Over the past two weeks or so, all of my clients have discussed the impact of COVID-19 on their emotions, sleep, focus, and the logistics of day to day life.  Sometimes, we have talked about the stress of sharing space in unaccustomed ways (e.g. “Everyone is working at home and the dining table is in use all the time!”), or additional tasks that need to be completed (e.g., “Everyone is home so I have to make lunch for the kids every day!” or “We had to furlough our cleaning service so we have to clean the house ourselves.”). Sometimes, we have talked about the distress caused by feeling isolated, worrying about an uncertain future, and worrying about needing to winnow  fiction from fact in the deluge of information. As Scott Berinato points out in his excellent article, we are all feelings aspects of grief, which includes anxiety, sadness, and a host of physiological symptoms including sleep and appetite disturbances. 

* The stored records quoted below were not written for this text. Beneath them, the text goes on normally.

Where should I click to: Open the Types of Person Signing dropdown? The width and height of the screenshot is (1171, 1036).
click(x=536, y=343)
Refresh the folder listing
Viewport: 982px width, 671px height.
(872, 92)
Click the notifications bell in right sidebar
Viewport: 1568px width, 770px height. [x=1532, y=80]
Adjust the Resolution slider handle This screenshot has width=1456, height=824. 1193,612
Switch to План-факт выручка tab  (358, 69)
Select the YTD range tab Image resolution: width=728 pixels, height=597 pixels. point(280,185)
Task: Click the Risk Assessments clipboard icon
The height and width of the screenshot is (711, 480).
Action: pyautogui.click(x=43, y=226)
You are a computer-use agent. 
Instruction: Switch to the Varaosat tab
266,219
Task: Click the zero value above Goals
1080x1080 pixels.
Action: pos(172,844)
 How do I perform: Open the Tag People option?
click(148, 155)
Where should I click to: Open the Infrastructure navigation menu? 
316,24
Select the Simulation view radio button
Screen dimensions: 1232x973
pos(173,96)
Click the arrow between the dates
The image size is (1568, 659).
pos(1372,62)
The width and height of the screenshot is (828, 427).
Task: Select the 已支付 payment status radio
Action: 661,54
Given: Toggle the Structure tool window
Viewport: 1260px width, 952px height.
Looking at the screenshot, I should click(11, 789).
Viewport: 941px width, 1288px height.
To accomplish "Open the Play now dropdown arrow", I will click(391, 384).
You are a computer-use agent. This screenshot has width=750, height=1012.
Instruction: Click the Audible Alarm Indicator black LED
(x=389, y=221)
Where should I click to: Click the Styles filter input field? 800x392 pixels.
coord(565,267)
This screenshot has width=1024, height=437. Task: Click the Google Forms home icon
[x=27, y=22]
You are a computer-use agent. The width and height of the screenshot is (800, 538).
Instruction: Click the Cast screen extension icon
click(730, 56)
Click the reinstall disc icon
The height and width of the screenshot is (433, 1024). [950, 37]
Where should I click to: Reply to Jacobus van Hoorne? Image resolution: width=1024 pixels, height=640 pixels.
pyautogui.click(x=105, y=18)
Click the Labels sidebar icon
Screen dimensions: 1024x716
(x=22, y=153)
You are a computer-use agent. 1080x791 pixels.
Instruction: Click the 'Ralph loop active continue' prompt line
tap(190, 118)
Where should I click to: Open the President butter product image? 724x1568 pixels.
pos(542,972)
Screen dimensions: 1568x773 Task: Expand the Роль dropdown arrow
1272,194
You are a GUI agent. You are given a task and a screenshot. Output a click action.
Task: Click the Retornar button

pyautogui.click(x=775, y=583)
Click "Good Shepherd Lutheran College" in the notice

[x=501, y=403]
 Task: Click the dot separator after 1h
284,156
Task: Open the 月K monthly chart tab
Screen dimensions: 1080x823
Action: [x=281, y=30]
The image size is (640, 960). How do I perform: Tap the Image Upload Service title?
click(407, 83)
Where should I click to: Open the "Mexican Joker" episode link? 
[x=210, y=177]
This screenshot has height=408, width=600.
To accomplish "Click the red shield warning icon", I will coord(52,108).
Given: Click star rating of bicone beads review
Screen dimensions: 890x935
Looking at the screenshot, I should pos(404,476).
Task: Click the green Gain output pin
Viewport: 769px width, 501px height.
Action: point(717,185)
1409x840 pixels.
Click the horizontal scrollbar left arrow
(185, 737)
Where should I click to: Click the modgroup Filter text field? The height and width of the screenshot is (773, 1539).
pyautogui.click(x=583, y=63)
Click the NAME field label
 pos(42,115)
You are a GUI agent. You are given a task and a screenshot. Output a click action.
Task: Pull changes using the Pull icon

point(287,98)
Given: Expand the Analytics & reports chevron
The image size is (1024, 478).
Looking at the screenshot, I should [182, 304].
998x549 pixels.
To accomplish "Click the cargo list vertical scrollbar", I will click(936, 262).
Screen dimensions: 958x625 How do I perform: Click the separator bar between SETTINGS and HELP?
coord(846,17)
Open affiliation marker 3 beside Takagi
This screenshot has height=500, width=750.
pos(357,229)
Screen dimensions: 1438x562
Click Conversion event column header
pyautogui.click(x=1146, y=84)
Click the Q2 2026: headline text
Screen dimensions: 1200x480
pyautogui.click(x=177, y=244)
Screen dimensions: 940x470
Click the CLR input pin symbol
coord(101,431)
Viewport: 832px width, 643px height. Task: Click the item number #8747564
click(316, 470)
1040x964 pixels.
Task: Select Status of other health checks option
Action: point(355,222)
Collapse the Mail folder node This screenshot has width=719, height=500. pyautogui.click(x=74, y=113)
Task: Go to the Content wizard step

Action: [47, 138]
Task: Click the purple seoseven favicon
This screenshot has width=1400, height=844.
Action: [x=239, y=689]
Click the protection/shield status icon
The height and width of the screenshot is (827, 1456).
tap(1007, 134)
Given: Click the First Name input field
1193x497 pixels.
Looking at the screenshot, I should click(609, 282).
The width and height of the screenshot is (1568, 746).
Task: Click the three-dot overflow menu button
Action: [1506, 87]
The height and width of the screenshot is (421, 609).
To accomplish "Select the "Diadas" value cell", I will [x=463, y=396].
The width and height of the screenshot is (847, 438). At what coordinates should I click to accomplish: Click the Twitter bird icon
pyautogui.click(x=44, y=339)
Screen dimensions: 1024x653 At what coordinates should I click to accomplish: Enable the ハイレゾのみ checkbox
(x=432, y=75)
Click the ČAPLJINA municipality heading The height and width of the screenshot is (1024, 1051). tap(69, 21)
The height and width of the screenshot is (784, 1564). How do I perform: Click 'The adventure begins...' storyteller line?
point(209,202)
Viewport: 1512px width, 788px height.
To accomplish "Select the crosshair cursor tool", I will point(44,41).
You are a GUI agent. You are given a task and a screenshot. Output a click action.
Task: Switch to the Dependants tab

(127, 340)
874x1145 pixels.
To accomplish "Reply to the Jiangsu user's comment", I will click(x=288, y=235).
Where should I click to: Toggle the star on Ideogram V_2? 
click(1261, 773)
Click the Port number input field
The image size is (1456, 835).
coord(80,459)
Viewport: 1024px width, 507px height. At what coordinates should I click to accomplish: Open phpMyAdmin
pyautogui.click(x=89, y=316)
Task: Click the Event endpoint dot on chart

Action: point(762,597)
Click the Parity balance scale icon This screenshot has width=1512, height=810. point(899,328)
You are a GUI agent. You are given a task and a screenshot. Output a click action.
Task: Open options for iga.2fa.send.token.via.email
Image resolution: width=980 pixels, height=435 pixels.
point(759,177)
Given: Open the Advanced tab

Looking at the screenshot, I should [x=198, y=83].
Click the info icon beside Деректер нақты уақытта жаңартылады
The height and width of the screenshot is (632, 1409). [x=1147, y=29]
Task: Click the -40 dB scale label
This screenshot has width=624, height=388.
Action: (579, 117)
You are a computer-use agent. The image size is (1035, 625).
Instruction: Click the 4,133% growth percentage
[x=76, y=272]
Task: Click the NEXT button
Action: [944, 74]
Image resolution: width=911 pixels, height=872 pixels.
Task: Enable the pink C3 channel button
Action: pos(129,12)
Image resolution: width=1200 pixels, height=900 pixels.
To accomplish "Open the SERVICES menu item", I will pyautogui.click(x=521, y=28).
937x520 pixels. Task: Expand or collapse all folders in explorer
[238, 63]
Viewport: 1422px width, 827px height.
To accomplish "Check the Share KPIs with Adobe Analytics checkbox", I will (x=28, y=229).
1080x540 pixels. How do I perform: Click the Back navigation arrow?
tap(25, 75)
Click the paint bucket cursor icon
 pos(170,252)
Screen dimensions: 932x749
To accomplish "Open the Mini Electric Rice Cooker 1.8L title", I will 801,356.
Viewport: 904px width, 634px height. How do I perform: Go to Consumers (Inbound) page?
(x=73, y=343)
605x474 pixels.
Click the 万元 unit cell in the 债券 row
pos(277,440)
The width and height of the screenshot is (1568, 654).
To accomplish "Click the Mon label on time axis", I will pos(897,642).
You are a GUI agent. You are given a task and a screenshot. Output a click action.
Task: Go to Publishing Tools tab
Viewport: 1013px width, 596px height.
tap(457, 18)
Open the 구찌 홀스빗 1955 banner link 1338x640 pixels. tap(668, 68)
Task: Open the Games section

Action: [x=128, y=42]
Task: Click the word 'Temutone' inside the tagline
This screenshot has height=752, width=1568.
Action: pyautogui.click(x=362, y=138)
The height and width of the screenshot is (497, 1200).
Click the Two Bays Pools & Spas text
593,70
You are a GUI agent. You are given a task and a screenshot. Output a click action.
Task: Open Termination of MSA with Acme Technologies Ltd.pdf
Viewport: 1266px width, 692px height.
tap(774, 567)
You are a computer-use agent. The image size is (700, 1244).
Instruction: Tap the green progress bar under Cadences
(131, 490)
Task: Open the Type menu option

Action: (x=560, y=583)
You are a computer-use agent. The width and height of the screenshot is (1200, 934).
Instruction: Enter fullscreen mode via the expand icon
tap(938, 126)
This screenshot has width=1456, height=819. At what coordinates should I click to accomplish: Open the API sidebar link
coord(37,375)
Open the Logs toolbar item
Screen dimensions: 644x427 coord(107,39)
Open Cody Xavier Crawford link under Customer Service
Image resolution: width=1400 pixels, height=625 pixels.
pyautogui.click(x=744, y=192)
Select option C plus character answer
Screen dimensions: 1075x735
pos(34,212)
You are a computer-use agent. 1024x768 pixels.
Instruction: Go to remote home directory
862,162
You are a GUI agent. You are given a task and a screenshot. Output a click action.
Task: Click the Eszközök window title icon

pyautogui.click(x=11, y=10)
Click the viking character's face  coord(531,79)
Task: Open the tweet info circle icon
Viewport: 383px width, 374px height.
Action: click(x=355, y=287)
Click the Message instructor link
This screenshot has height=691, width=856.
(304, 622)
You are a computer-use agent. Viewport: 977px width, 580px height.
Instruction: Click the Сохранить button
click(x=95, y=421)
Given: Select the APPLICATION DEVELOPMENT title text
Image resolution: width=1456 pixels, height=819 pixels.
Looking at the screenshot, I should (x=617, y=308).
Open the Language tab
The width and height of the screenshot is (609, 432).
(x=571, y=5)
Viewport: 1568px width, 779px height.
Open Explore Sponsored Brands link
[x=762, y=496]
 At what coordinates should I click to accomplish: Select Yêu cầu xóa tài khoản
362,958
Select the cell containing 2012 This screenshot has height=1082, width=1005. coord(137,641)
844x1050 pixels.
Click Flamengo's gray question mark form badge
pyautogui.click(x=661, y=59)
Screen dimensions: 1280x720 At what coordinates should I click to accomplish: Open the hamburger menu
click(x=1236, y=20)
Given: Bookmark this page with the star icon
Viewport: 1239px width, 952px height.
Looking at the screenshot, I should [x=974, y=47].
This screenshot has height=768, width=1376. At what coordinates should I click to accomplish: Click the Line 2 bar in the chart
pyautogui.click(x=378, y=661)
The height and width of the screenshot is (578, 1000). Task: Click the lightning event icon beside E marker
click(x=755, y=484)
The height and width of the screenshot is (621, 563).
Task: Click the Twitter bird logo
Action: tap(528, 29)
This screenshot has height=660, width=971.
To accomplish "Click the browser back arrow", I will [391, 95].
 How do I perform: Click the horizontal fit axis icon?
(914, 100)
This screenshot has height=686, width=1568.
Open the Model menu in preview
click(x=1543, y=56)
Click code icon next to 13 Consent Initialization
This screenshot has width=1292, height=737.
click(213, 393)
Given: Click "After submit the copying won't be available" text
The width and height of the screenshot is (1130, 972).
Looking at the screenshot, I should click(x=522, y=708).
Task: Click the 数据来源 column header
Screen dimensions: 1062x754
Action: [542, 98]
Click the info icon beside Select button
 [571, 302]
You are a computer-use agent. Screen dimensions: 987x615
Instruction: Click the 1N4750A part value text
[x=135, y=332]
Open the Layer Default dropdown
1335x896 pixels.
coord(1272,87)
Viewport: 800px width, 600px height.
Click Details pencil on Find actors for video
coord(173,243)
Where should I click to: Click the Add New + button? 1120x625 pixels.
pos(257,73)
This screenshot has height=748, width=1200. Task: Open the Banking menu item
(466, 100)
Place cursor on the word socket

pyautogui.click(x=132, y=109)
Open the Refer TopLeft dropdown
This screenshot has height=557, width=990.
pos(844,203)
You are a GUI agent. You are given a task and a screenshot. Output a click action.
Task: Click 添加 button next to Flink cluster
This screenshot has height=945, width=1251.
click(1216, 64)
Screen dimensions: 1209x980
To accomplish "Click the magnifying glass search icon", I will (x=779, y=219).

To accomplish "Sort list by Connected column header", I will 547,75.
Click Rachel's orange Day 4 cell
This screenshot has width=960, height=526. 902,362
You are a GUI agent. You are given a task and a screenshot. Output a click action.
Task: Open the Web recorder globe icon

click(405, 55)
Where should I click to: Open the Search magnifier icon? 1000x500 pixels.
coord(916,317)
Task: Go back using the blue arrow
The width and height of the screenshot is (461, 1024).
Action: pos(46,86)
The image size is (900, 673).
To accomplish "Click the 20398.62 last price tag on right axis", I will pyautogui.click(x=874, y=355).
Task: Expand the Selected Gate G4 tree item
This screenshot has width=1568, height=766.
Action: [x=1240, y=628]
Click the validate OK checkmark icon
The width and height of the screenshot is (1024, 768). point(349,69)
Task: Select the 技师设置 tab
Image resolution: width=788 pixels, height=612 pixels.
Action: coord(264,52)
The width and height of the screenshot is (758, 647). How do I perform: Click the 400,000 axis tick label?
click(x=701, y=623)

What can you do to cope?  Here are some suggestions, in order of importance and impact for self-regulation.   

1.     Recognize that you are feeling some negative emotions, and acknowledge them.  We often want to skirt around our negative feelings and focus instead on things that are going well.  Let’s try to do both – acknowledge that we are sad, anxious and /or frightened, AND notice that there are still many positive things in our lives.  Let us also notice that we are not alone, and our feelings are not strange or inappropriate.  These are challenging times!  Anyone in this situation might feel the way I do!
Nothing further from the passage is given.